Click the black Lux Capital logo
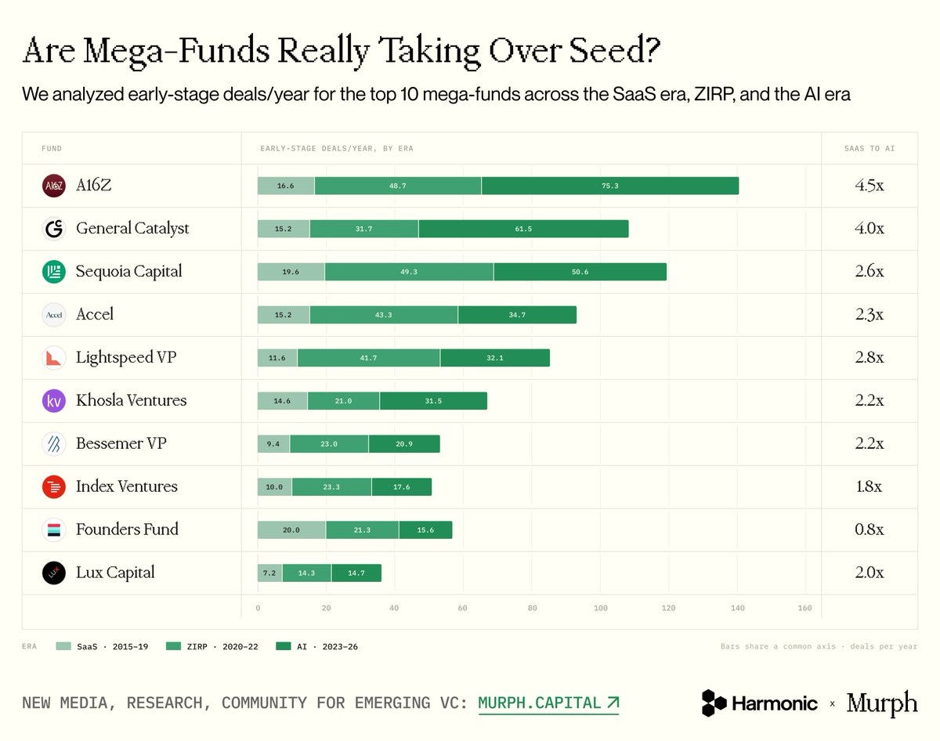Screen dimensions: 940x741 [54, 573]
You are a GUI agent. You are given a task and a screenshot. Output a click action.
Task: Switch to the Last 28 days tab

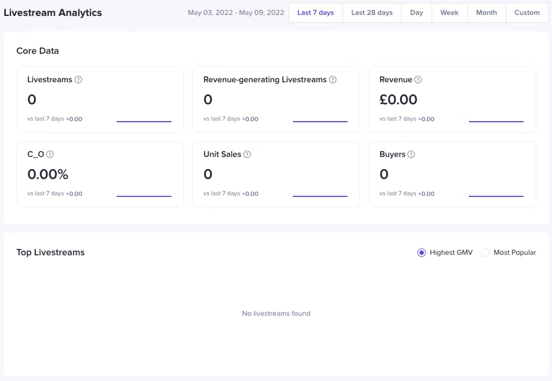[372, 13]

__Prompt__
Leave every picture out, and repeat exactly the lines from the one containing "You are a GUI" through the last line of the entries, both ends included.

__Response__
You are a GUI agent. You are given a task and a screenshot. Output a click action.
Task: Switch to the Last 28 days tab

[372, 13]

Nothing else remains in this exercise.